Consumidores costumam perceber essas mudanças rapidamente. Sentem o chocolate com mais gordura hidrogenada, o perfume menos intenso, o fósforo quebradiço.
Certa noite dos anos 1990, eu e queridos amigos afogávamos as mágoas em copos altos do whisky White Horse, em ritual de despedida do cavalinho branco de plástico que vinha junto com a garrafa para reforço de marca, criando uma associação simbólica e lúdica com o produto, gerando diferencial de qualidade. Já visualizei a decisão do zeloso executivo, decretando a morte do cavalinho, estimando ganhos de produtividade e redução minúscula de custo unitário. R.I.P cavalinho querido!
Em 2011, o cineasta Arnaldo Jabor, em coluna do Estadão, escreveu sobre sua decepção ao perceber que haviam modificado a embalagem do saudoso chiclete Adams. Tinham janelinha de celofane transparente pela qual se viam os chicletes chacoalhando. Aflito, ele viu que a janela original havia sido substituída por uma falsa abertura, desenhada com chicletinhos impressos como simulacro. Nos dias mais atacados, Jabor chamava esses executivos que nos surrupiavam o valor das coisas de “almofadinhas canalhas”.
O que soa como ganho imediato pode ser golpe de longo alcance na percepção de valor, corroendo o vínculo emocional entre marca e cliente. Em mercados onde produtos competem não só por preço, mas por significados e experiências, trocar valor por margem pode ser um tiro no pé de impacto imediato ou, na melhor das hipóteses, uma bomba de efeito retardado.
Realmente, há situações de crises econômicas, de retração de consumo, de análise de segmentos específicos em que precisamos cortar, reduzir, ajustar e encontrar alternativas de competitividade, mas é preciso deixar claro que existem outros caminhos possíveis.

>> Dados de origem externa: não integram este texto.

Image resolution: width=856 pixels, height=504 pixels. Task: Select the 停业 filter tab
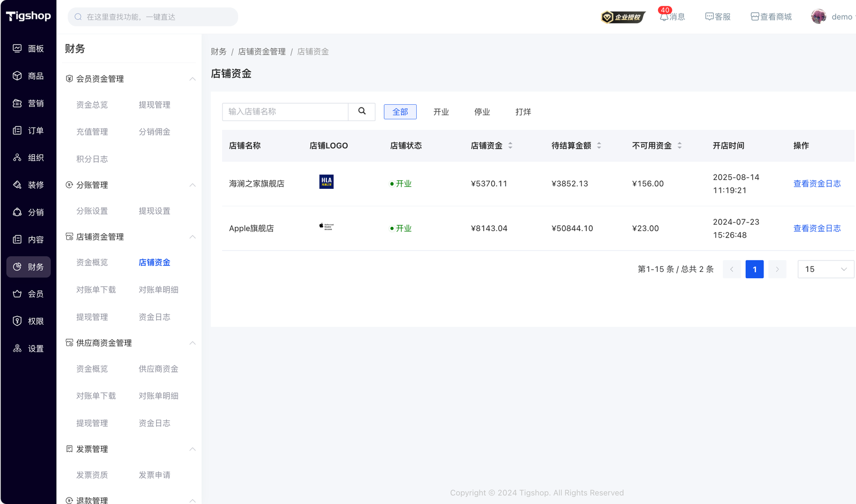tap(482, 112)
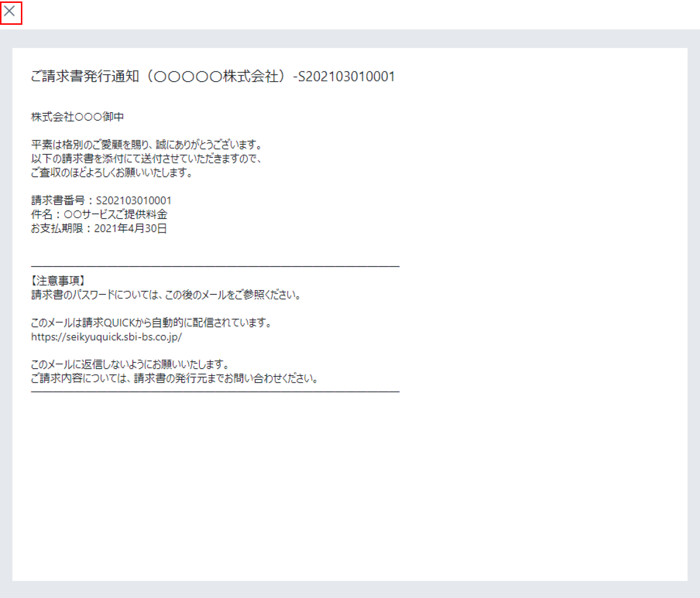700x598 pixels.
Task: Click the このメールに返信しない sentence
Action: (130, 365)

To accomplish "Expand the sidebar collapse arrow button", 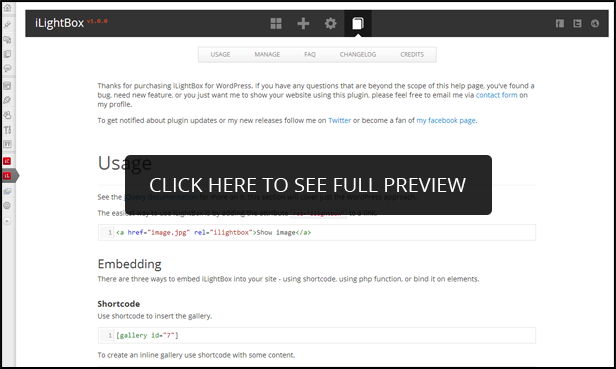I will coord(7,221).
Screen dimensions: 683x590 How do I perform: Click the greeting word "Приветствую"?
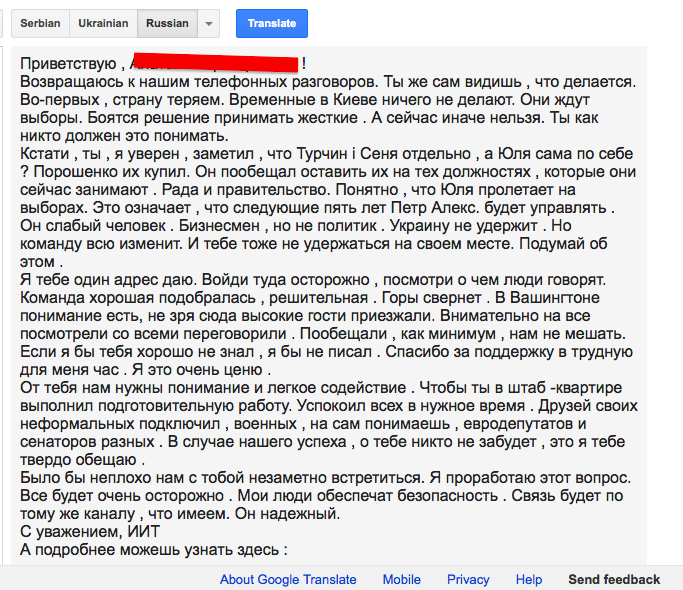pyautogui.click(x=66, y=64)
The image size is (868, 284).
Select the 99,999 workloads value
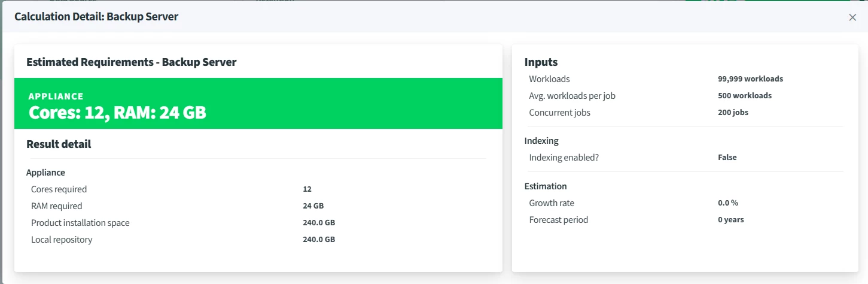click(750, 79)
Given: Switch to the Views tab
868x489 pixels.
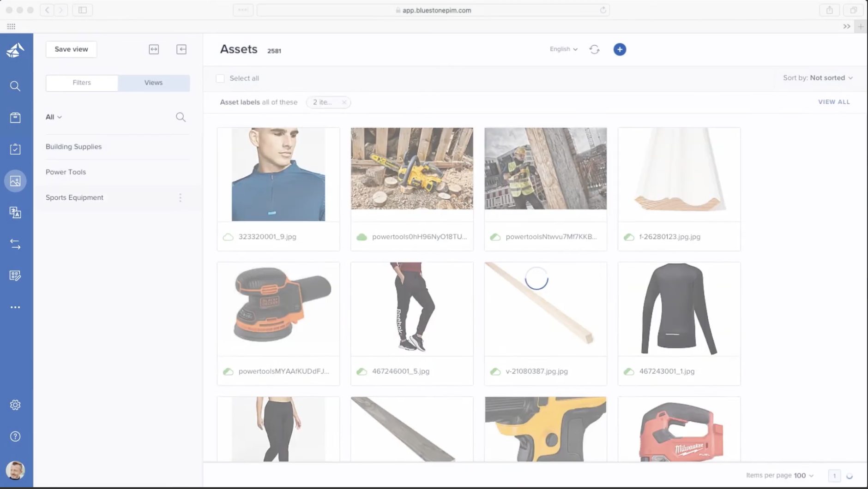Looking at the screenshot, I should point(153,83).
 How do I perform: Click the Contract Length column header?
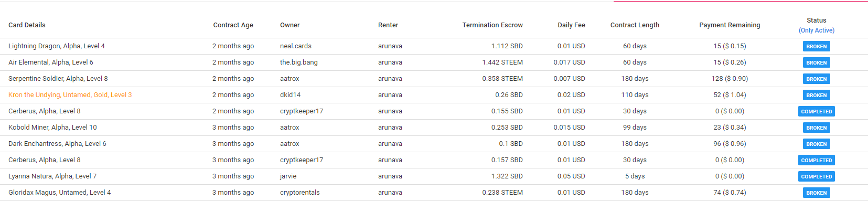635,25
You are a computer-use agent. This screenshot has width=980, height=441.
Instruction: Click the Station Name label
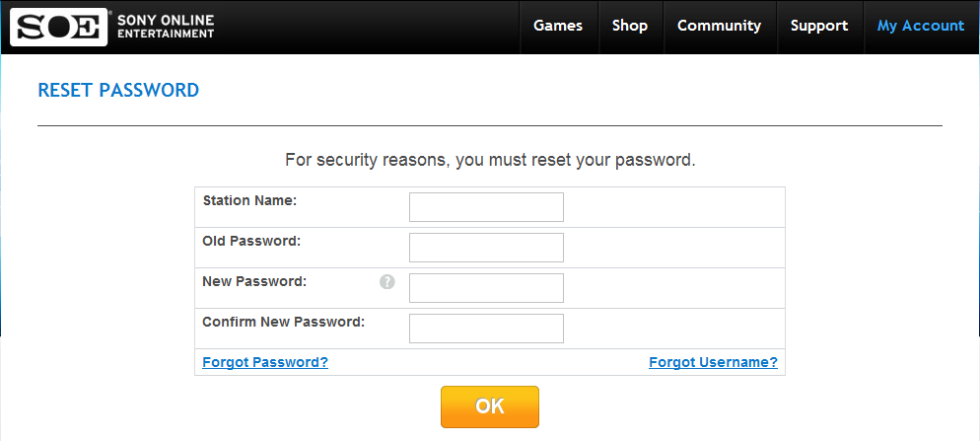point(249,200)
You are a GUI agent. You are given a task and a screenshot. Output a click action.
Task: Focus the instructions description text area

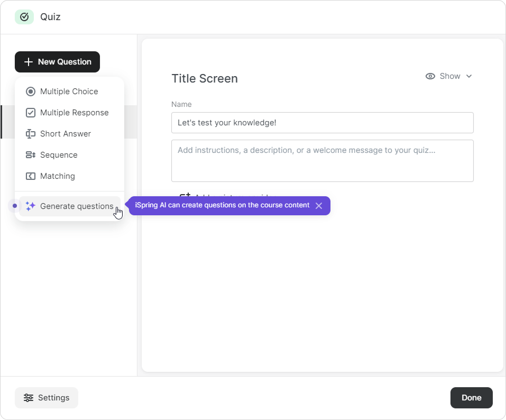pyautogui.click(x=322, y=161)
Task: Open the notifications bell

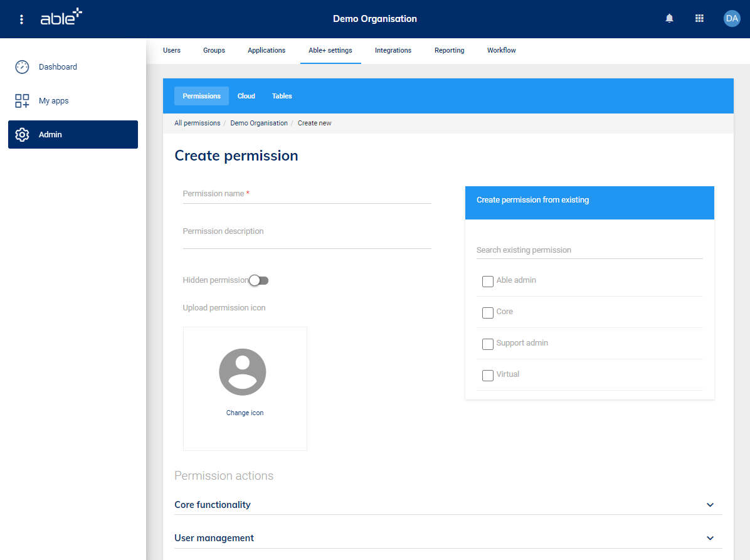Action: point(669,19)
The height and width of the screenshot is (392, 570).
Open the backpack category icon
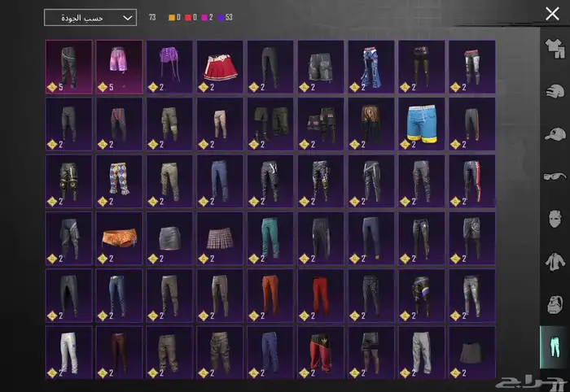pyautogui.click(x=554, y=304)
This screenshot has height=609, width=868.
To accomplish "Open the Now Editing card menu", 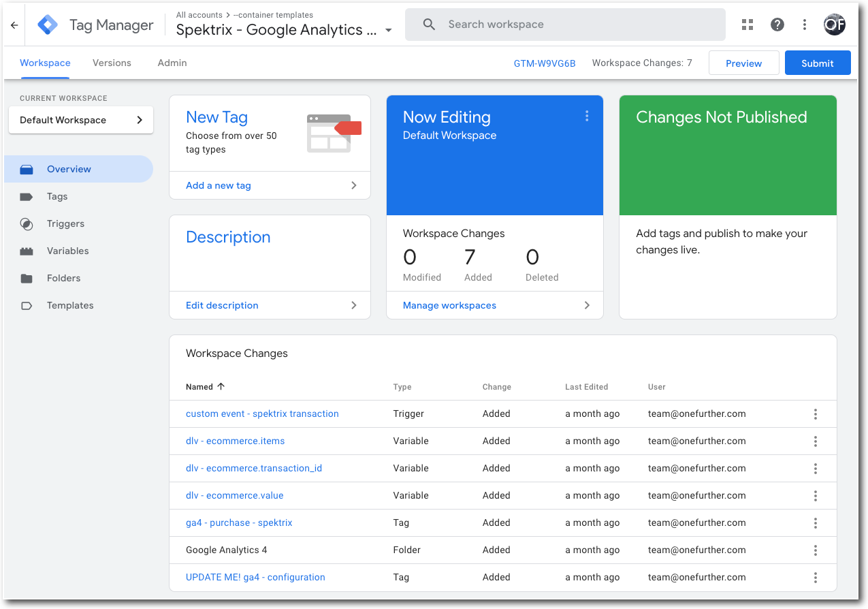I will coord(587,116).
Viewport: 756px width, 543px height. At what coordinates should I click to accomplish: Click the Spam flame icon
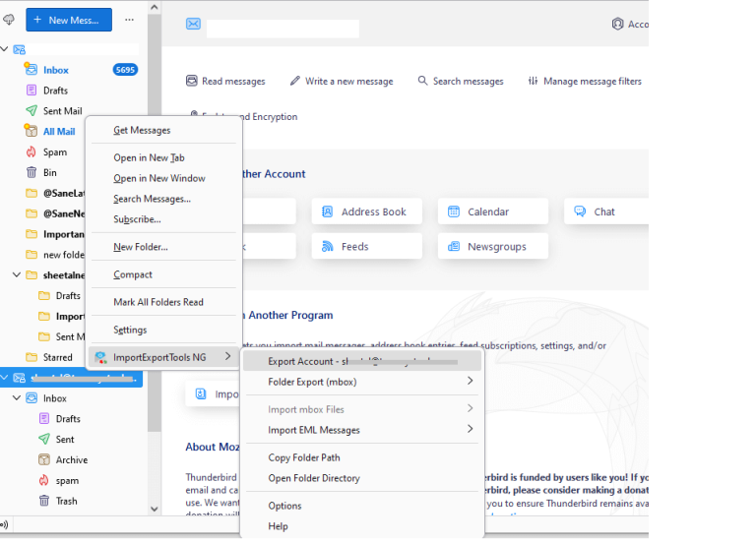tap(32, 152)
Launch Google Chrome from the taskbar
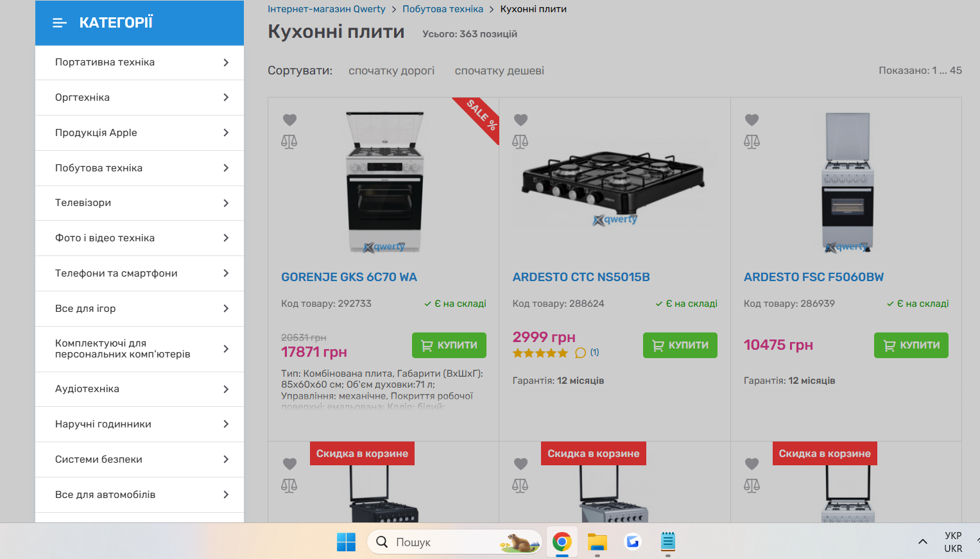 (x=562, y=542)
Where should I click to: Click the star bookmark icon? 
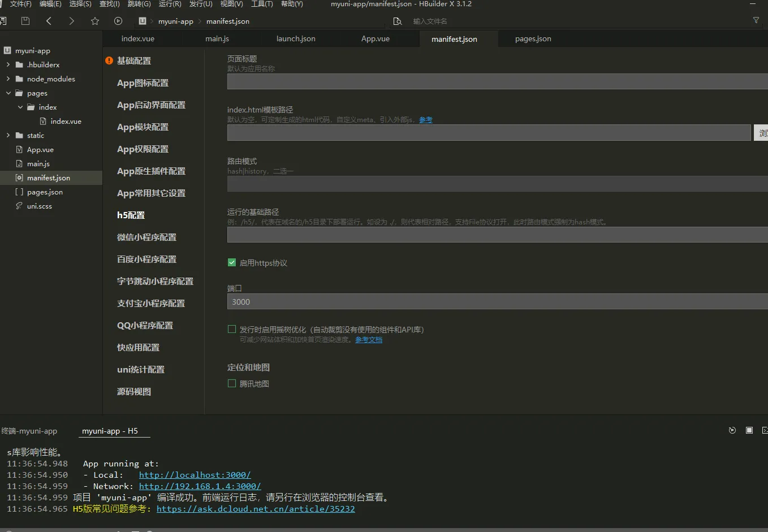(95, 21)
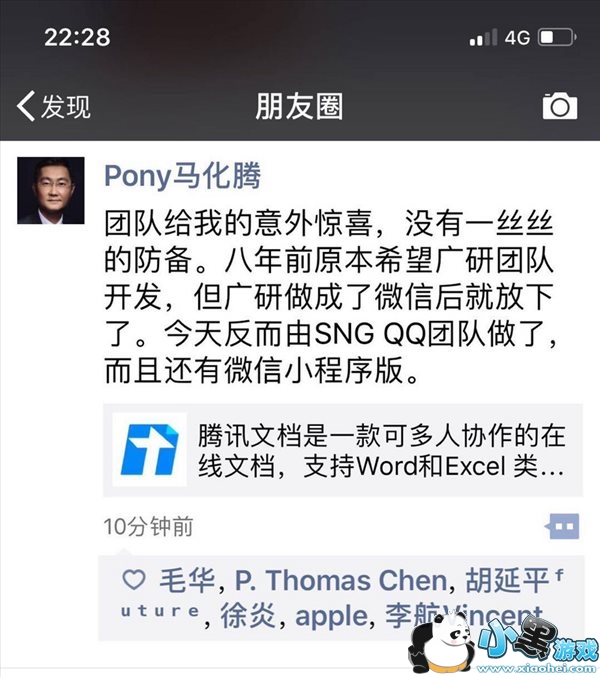This screenshot has width=600, height=677.
Task: Open liker apple's profile
Action: 331,616
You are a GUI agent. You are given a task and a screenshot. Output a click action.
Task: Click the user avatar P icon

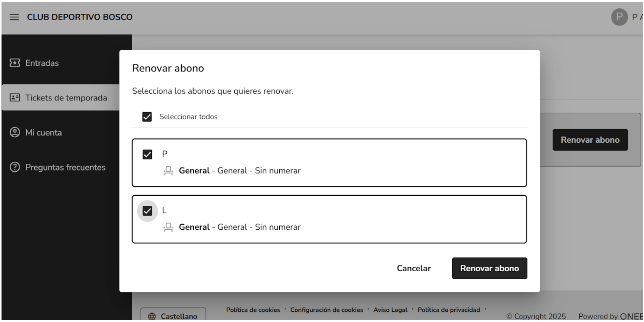[619, 17]

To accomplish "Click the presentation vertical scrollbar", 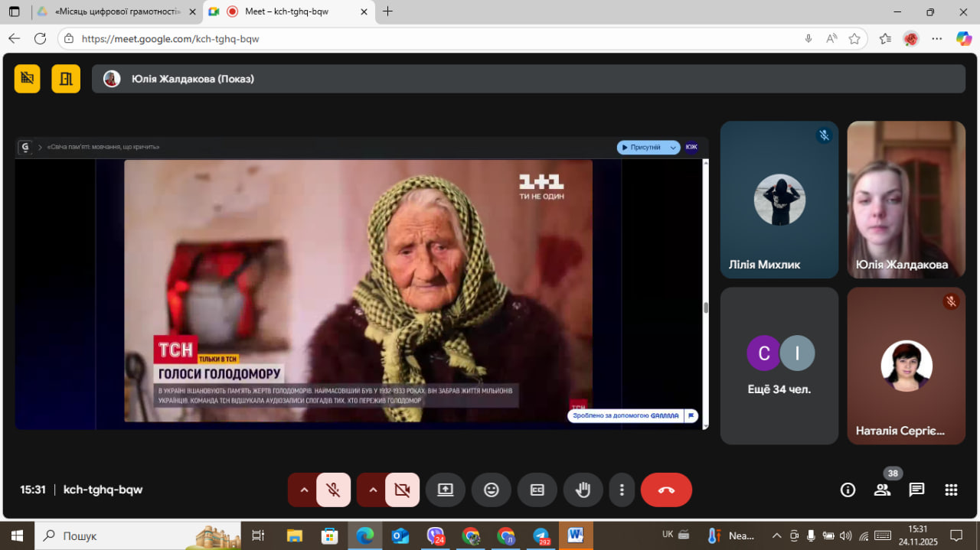I will click(x=705, y=306).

Marcas podem crescer, elevando o padrão como a Casa Bauducco que, em seu projeto de reposicionamento de cardápio, preferiu seguir investindo em café de grãos especiais do que aumentar a margem optando por produto mais barato. A Dengo investe numa cadeia produtiva sustentável, com agricultura regenerativa e mínimo de açúcar. Algumas marcas de cosméticos reforçam ingredientes naturais e diferenciais sustentáveis.
Como profissionais, podemos ser a voz que desafia a lógica do “facão afiado que decepa valor em qualquer situação”. Devemos analisar informações para compreender que há características que não são valorizadas pelos consumidores e podem ser eliminadas, detalhes que caducaram e podem ser atualizados, elementos que devem ser ajustados para a necessidade de segmentos, sem impacto negativo na satisfação e com até maior adequação à expectativa de determinado grupo.
Entretanto, vale alertar nossas organizações que, no fim, as pessoas não compram produtos; elas compram experiências, histórias e, mais que tudo, valores.
Reduzir qualidade pode até aumentar o lucro no semestre, mas também pode conduzir à perda de participação de mercado e ao prejuízo do próximo ano. Por outro lado, elevar o valor percebido sempre constrói marcas memoráveis e resultados sustentáveis.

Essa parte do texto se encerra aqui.